-- Raw data follows --

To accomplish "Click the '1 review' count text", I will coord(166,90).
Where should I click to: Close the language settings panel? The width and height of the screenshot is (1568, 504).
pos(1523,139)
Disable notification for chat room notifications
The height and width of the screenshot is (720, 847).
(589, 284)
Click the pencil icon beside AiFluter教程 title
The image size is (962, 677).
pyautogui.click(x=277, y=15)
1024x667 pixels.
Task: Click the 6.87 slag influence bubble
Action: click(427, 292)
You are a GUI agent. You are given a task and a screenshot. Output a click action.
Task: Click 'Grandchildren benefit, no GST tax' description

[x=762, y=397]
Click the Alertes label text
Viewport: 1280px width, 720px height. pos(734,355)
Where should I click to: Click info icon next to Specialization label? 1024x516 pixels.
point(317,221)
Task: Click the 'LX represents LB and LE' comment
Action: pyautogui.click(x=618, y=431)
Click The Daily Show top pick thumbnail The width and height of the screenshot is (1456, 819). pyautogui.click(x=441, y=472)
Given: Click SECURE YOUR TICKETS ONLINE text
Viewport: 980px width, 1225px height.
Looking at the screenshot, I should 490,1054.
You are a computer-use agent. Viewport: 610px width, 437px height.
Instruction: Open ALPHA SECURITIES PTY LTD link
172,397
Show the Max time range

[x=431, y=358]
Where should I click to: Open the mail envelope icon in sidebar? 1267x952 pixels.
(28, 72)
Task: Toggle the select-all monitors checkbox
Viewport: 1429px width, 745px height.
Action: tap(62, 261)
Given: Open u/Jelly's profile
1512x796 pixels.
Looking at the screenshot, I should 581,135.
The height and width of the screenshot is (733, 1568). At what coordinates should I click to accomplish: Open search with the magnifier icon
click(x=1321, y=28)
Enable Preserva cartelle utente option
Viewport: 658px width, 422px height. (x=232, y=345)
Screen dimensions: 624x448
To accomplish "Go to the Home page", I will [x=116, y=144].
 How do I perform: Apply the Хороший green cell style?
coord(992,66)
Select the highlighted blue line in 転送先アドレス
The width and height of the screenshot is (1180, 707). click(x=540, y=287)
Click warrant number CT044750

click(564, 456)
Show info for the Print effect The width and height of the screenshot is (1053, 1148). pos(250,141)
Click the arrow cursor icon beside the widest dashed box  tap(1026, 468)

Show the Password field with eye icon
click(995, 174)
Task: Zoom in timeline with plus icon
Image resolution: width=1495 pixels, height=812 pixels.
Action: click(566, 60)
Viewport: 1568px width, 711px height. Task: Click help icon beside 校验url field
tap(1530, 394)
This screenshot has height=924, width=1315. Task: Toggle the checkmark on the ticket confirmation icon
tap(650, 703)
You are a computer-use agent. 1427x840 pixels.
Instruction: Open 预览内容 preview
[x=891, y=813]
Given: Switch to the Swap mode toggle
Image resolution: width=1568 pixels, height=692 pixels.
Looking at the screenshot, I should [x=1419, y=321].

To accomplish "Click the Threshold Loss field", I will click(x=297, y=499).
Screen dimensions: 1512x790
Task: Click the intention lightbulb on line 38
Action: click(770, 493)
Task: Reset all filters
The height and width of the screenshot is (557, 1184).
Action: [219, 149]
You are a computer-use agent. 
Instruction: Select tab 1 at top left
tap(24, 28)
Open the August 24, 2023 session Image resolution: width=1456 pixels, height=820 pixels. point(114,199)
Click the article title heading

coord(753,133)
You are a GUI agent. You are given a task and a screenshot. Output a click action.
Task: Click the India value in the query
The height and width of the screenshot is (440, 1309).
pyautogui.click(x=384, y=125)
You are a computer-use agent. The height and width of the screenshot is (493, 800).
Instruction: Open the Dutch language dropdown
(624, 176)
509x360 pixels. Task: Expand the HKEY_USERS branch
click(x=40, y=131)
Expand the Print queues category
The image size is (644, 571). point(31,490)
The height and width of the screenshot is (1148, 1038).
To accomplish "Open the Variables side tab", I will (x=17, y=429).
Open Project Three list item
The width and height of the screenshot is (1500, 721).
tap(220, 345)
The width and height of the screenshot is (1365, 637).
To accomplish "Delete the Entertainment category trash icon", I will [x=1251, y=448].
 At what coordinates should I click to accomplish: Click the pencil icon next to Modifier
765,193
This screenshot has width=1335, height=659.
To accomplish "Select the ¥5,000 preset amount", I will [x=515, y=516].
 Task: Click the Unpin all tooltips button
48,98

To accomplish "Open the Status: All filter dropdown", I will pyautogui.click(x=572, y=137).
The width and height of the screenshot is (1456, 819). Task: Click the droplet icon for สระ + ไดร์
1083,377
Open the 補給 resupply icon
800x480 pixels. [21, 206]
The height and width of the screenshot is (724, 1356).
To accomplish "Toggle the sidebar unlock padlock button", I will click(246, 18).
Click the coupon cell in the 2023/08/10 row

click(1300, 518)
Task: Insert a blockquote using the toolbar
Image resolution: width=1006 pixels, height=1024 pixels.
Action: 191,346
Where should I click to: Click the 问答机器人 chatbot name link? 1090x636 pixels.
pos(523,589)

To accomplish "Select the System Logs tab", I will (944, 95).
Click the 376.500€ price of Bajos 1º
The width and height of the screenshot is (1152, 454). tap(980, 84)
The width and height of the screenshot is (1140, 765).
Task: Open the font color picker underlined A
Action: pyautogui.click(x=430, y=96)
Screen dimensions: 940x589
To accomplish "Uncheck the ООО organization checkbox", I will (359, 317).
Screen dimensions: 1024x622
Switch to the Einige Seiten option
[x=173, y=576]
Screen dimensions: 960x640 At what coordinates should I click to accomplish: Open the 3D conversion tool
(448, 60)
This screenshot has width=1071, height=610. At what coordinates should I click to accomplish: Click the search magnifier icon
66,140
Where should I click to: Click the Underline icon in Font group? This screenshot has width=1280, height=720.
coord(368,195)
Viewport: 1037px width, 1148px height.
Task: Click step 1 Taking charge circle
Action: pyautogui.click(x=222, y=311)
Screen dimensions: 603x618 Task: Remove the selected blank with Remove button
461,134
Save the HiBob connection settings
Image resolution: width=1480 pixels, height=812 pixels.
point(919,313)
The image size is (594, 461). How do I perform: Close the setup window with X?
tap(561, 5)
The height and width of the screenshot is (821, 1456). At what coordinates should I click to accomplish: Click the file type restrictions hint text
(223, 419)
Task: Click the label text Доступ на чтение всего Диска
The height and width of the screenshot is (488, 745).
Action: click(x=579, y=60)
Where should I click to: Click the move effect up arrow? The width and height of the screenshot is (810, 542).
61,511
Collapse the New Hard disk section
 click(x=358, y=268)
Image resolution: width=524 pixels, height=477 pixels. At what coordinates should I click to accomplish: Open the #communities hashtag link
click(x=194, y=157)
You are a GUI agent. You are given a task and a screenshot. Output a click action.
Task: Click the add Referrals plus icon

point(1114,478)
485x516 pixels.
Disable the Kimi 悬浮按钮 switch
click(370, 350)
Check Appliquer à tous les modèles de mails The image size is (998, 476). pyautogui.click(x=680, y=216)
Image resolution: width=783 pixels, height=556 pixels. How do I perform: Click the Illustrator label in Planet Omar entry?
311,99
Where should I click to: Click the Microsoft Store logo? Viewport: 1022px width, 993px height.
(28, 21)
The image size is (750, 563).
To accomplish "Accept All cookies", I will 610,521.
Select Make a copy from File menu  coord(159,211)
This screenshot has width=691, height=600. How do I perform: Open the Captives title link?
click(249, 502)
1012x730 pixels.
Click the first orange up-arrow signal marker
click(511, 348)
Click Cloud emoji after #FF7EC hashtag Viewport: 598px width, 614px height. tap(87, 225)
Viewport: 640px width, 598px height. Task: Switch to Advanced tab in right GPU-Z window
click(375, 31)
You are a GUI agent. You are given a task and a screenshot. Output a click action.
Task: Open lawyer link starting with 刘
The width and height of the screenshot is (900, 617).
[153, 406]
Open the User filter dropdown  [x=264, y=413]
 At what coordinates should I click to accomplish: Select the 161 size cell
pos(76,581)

-- Raw data concluded --

▶ **Assignment**
In the entries above, find the line with "Collapse the New Hard disk section" and the line with "The image size is (750, 563).", then restate word for word both of them and every line between, with nothing more.

▶ **Solved problem**
Collapse the New Hard disk section
 click(x=358, y=268)
Image resolution: width=524 pixels, height=477 pixels. At what coordinates should I click to accomplish: Open the #communities hashtag link
click(x=194, y=157)
You are a GUI agent. You are given a task and a screenshot. Output a click action.
Task: Click the add Referrals plus icon

point(1114,478)
485x516 pixels.
Disable the Kimi 悬浮按钮 switch
click(370, 350)
Check Appliquer à tous les modèles de mails The image size is (998, 476). pyautogui.click(x=680, y=216)
Image resolution: width=783 pixels, height=556 pixels. How do I perform: Click the Illustrator label in Planet Omar entry?
311,99
Where should I click to: Click the Microsoft Store logo? Viewport: 1022px width, 993px height.
(28, 21)
The image size is (750, 563).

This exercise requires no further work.